◆ Document text:
==================================================

Across East Africa, innovative development programs are integrating family planning and health services, natural resource management, and the creation of sustainable livelihoods. A recent conference held in Addis Ababa, Ethiopia, explored the benefits, challenges, and opportunities associated with these integrated programs.

"Population, Health, and Environment: Integrated Development for East Africa," a conference sponsored by the Population Reference Bureau (PRB) and LEM Ethiopia and held November 14-16, 2007, in Addis Ababa, Ethiopia, was attended by more than 200 development practitioners from around the world, including many from Rwanda, Uganda, Tanzania, Kenya, and Ethiopia. The conference, which the Environmental Change and Security Program (ECSP) helped organize, attracted considerable media attention, including a front-page story in the Ethiopia Herald.

The conference, which was funded by the U.S. Agency for International Development (USAID) and the Packard Foundation, featured remarks by Ethiopian President Girma Wolde-Giorgis, as well as Ethiopia's ministers of health, environment, and agriculture and rural development. President Wolde-Giorgis highlighted the negative environmental impacts of Ethiopia's rapid population growth, and noted that six million new seedlings have been planted in Ethiopia during the past six months in an attempt to reverse Ethiopia's deforestation.

==================================================

◆ Required actions:
A) Reproduce a portion of the conference text above word for word, beginning at the words that contain "Across East Africa, innovative" and ending after "the Ethiopia Herald.".
B) According to the conference text above, which two organizations funded the conference?
C) Carry the conference text above forward, starting after its final sentence.

==================================================

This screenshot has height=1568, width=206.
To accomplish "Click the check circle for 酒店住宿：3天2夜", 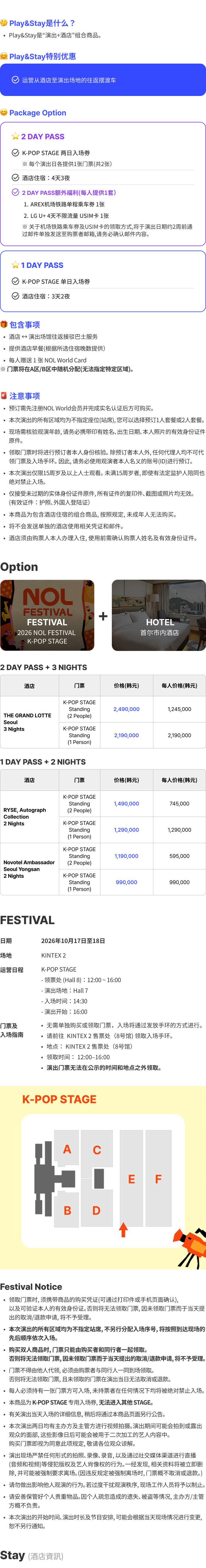I will (x=15, y=296).
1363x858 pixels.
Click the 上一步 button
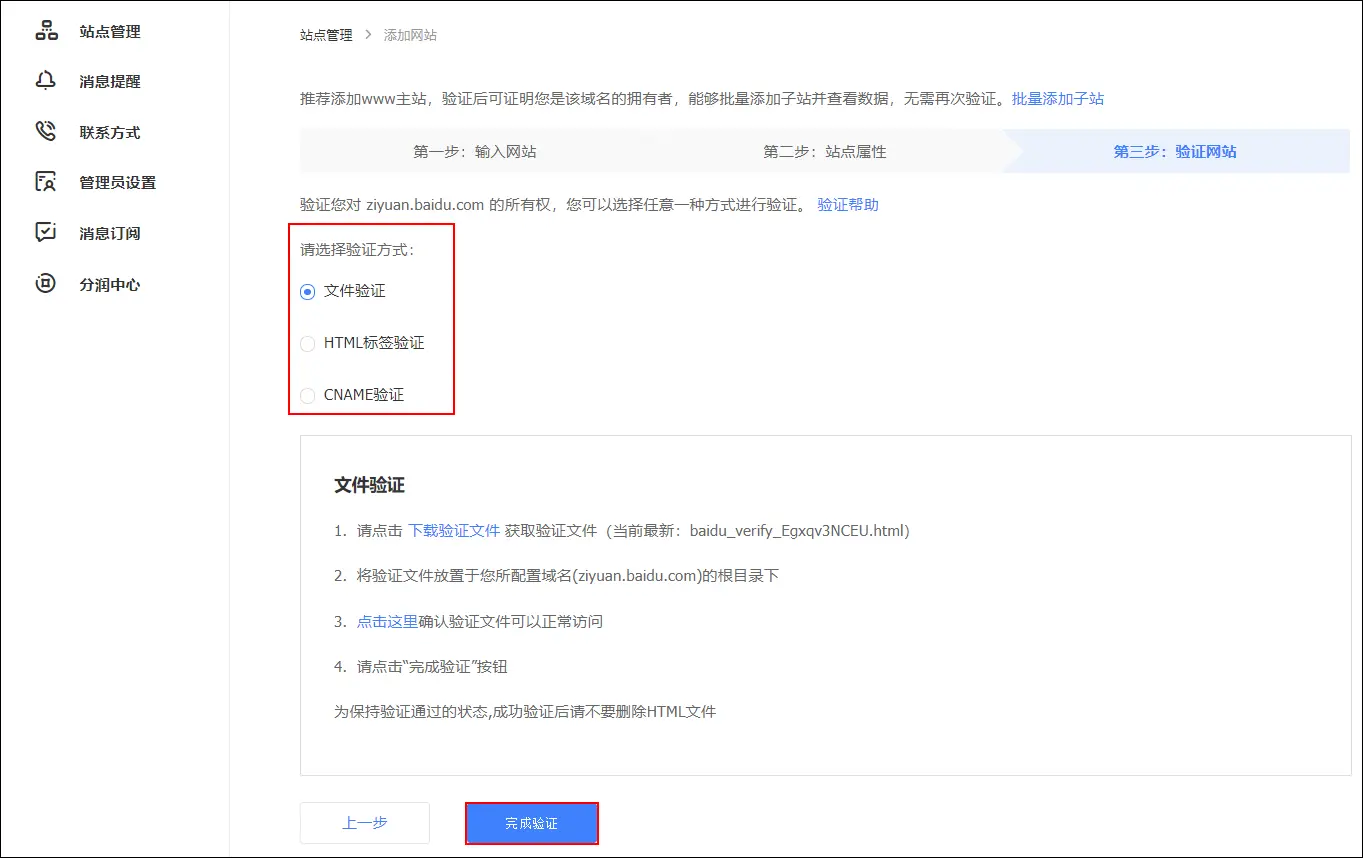pos(365,823)
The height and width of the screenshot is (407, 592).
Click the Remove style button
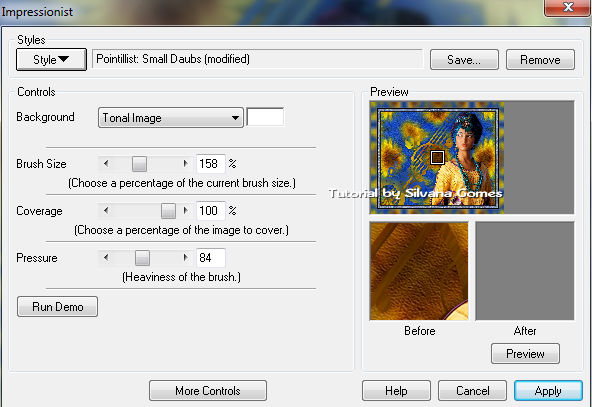pos(540,60)
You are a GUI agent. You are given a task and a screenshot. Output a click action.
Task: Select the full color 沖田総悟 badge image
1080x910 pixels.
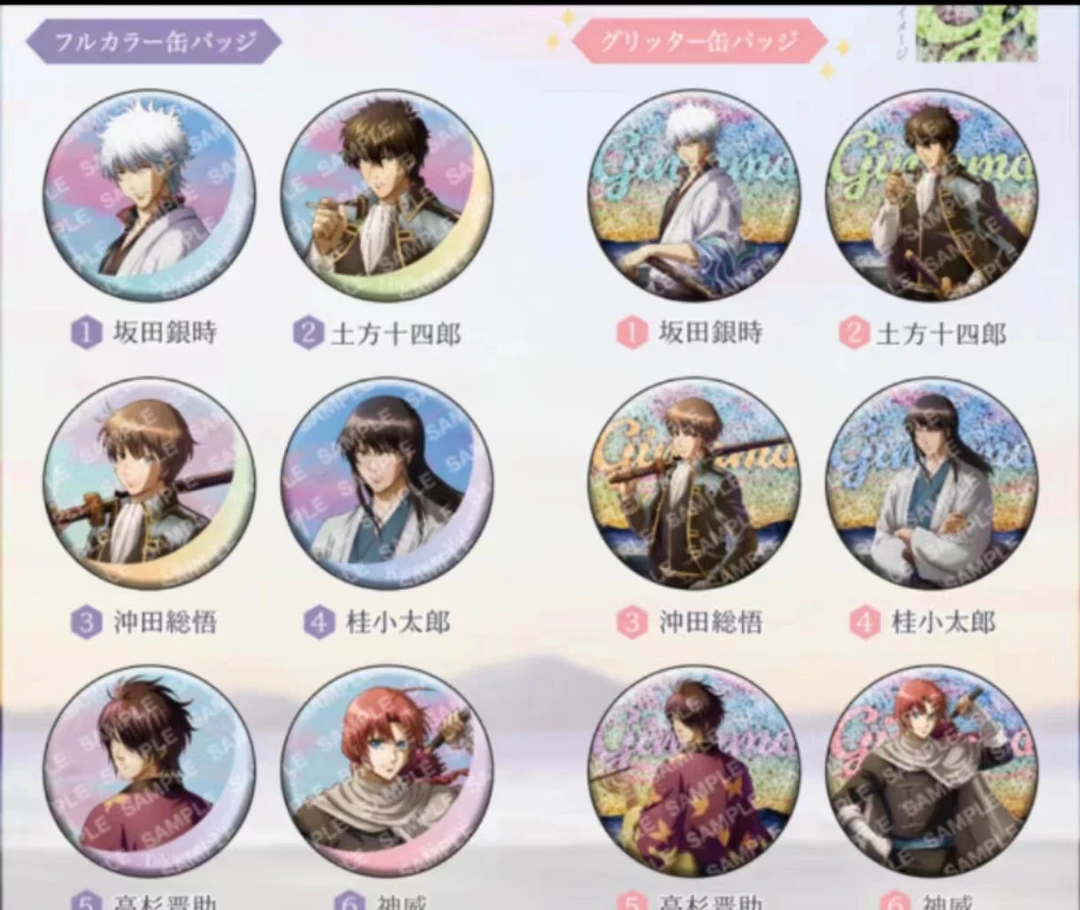point(149,483)
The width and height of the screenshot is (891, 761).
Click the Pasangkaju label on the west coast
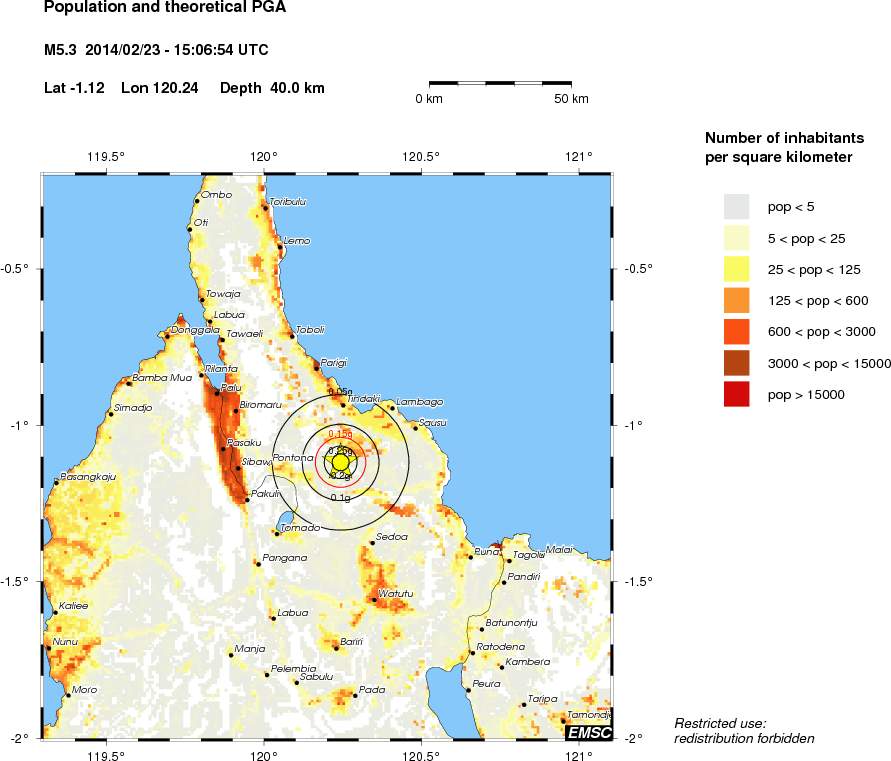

==================================================

◆ Responses to the exercise:
A)
Across East Africa, innovative development programs are integrating family planning and health services, natural resource management, and the creation of sustainable livelihoods. A recent conference held in Addis Ababa, Ethiopia, explored the benefits, challenges, and opportunities associated with these integrated programs.

"Population, Health, and Environment: Integrated Development for East Africa," a conference sponsored by the Population Reference Bureau (PRB) and LEM Ethiopia and held November 14-16, 2007, in Addis Ababa, Ethiopia, was attended by more than 200 development practitioners from around the world, including many from Rwanda, Uganda, Tanzania, Kenya, and Ethiopia. The conference, which the Environmental Change and Security Program (ECSP) helped organize, attracted considerable media attention, including a front-page story in the Ethiopia Herald.

B) The U.S. Agency for International Development (USAID) and the Packard Foundation.

C)
ECSP's Geoff Dabelko and Gib Clarke worked with Shewaye Deribe of the Ethio Wetlands and Natural Resources Association to write and conduct a role-playing simulation designed to bring to life the connections between population growth, natural resource management and environmental health, and development priorities. Participants worked with a scenario involving competing interests and rising tensions among a range of internal and external stakeholders in the fictional nation of Arborlind. Four teams representing government, civil society, donors, and the private sector negotiated responses to the situation's short-term opportunities and long-term risks. Read Clarke's observations on the simulation here and listen to Dabelko's comments here.

Dabelko also chaired the conference's opening plenary, "Setting the Stage: Population, Health, and Environment in East Africa," which outlined PHE connections in the region, and Clarke moderated a break-out session, "PHE Dimensions of Conflict and Security," which focused on natural resource-related conflict in Kenya and Tanzania. Sahlu Haile of the Packard Foundation—who contributed an award-winning article on population, environment, and development in Ethiopia to ECSP Report 10—chaired several well-attended sessions on next steps for PHE in East Africa.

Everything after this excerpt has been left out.